Segment Start: Records for this task
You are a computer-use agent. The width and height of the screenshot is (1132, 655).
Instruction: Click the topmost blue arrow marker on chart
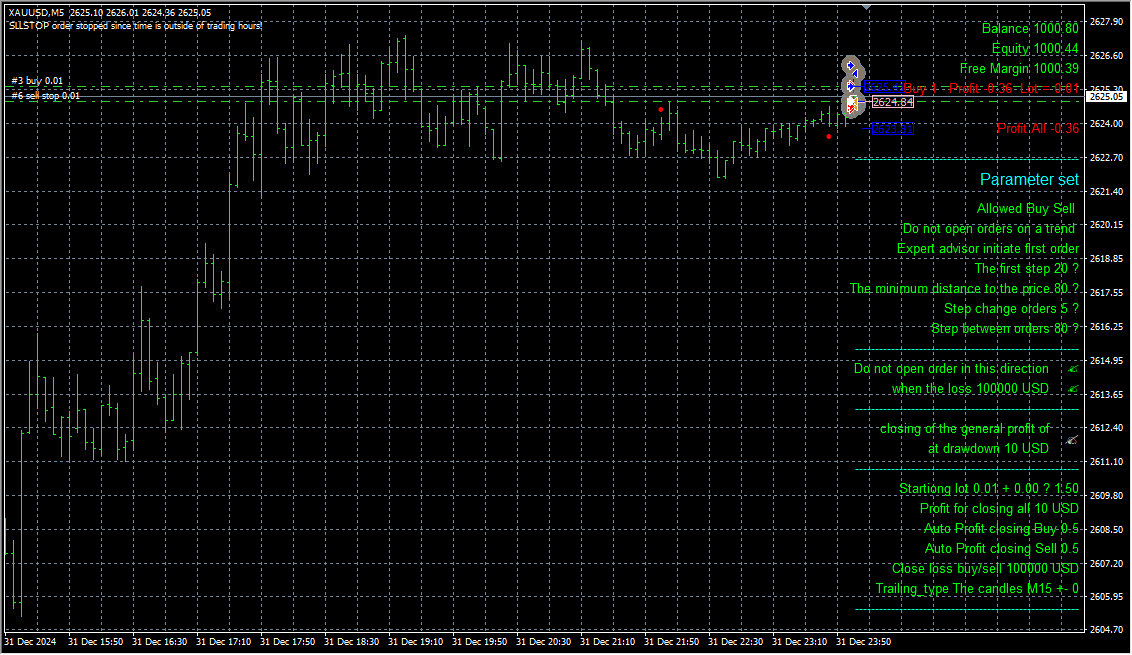tap(851, 67)
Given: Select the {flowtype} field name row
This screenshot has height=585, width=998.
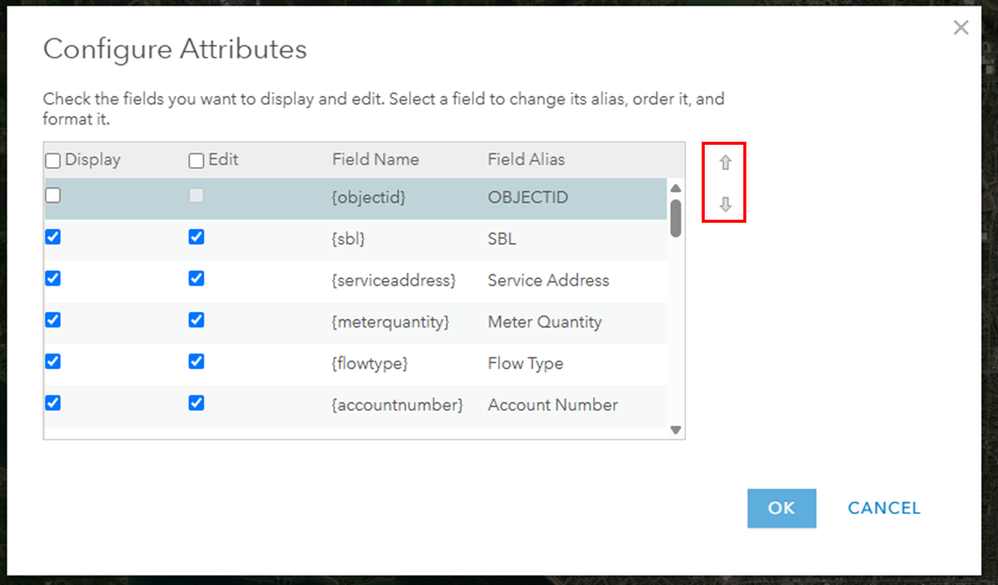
Segment End: Records for this task
> _Directions for this task_
This calls for each record above to be set down exactly, with the images skipped.

> _Written solution_
You are a computer-use agent. The width and height of the screenshot is (1132, 655).
Instruction: Click the topmost blue arrow marker on chart
tap(851, 67)
Given: Select the {flowtype} field name row
This screenshot has height=585, width=998.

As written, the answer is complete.